Integer division (was: Case-sensitivity... (was: Damnation!))

François Pinard pinard at
Sun May 21 14:21:03 EDT 2000

> François Pinard <pinard at> writes:

> > Mathematicians' opinion surely has stronger value than mine here, but I do
> > remember having written any generic algorithm in which it is meaningful
> > that `i / j' sometimes mean truncating, sometimes not, depending on the
> > type of the operands.  So spelling `int()' would not be a problem for me.

Serious typo above, sorry.  I wanted to write "... but I do NOT remember
...".  This because I never felt the need of a generic `/' operator which
sometimes truncate AND sometimes do not, that specifying that I want
truncation, through using `int()' or a special operator, would not hit me.

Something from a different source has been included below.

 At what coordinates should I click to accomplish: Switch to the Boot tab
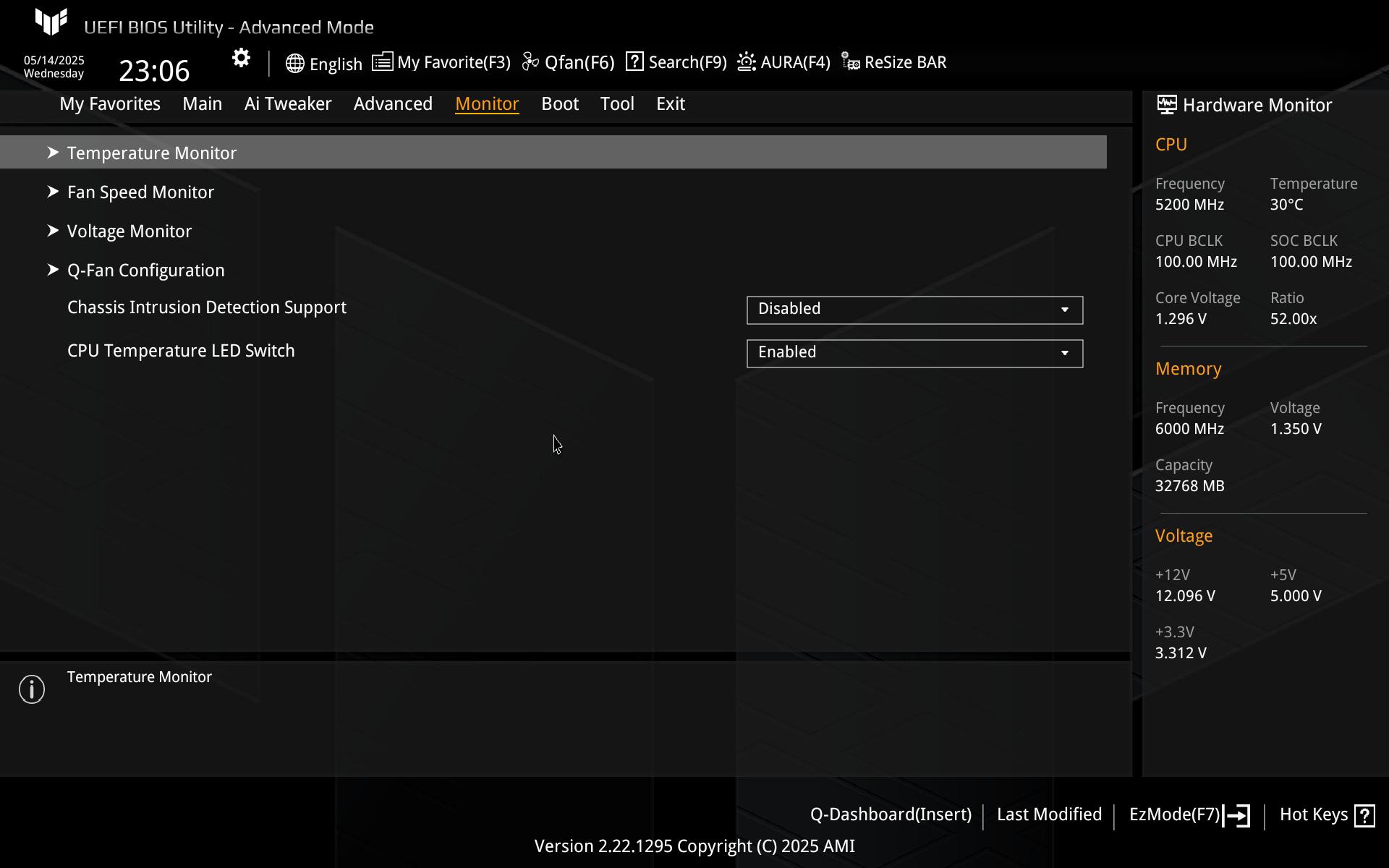point(559,103)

Bernhard Herzog <herzog at> écrit:

> It just occurred to me that with the also planned unification of ints
> and long ints the sematics of i / j where both are ints will have to be
> carefully chosen.  If you just cast them to floats before the division
> you might end up with inaccurate results or overflows even if j is a
> divisor of i.

Very true.  Automatic casting to float is not an attractive solution.

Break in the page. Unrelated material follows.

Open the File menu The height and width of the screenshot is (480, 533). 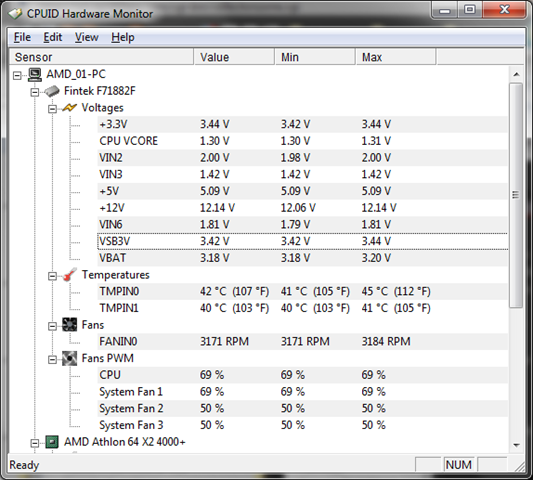click(x=22, y=37)
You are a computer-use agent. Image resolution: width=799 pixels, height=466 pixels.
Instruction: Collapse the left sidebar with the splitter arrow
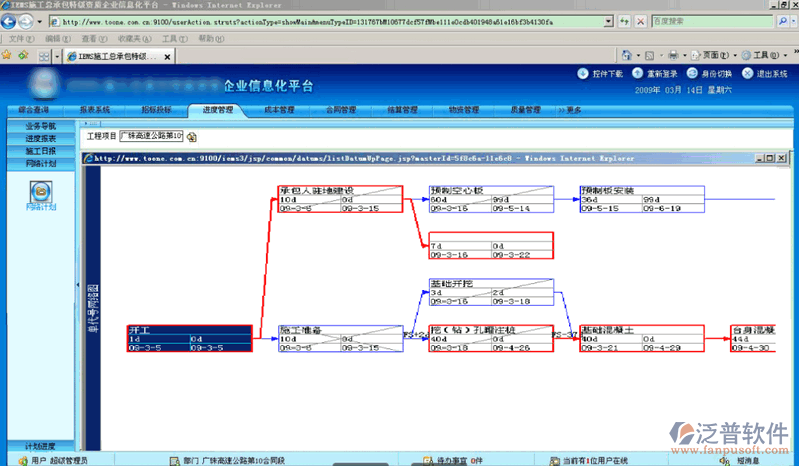(x=79, y=287)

> If i/j does not do integer division, the only real solution seems to be
> what Moshe Zadka proposed: introduction of a rational type with (long)
> int numerator/denominator pairs.  I'm not sure I'd like that. It sounds
> like a serious performance hit.  You could easily end up carrying around
> a lot of precision that's not needed in many applications.

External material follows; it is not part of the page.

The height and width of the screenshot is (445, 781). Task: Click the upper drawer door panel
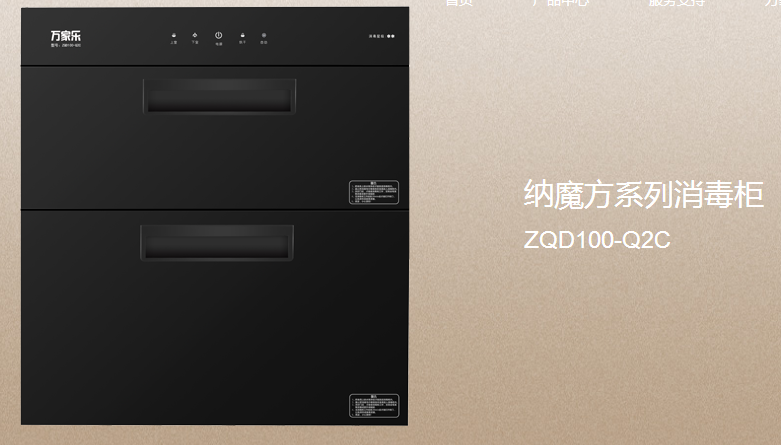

This is _so_ right.  The memory and CPU requirements might easily get out of
bounds, to the point of insanity.  The cure would be worse than the illness.

> This could be alleviated by introducing a special integer division
> operator.

Yes.  I feel that deep discussions on these things is a bit premature.
However, it might be useful to recognise now that changing the meaning of
i/j opens many difficult problems, and should be pondered with extreme care.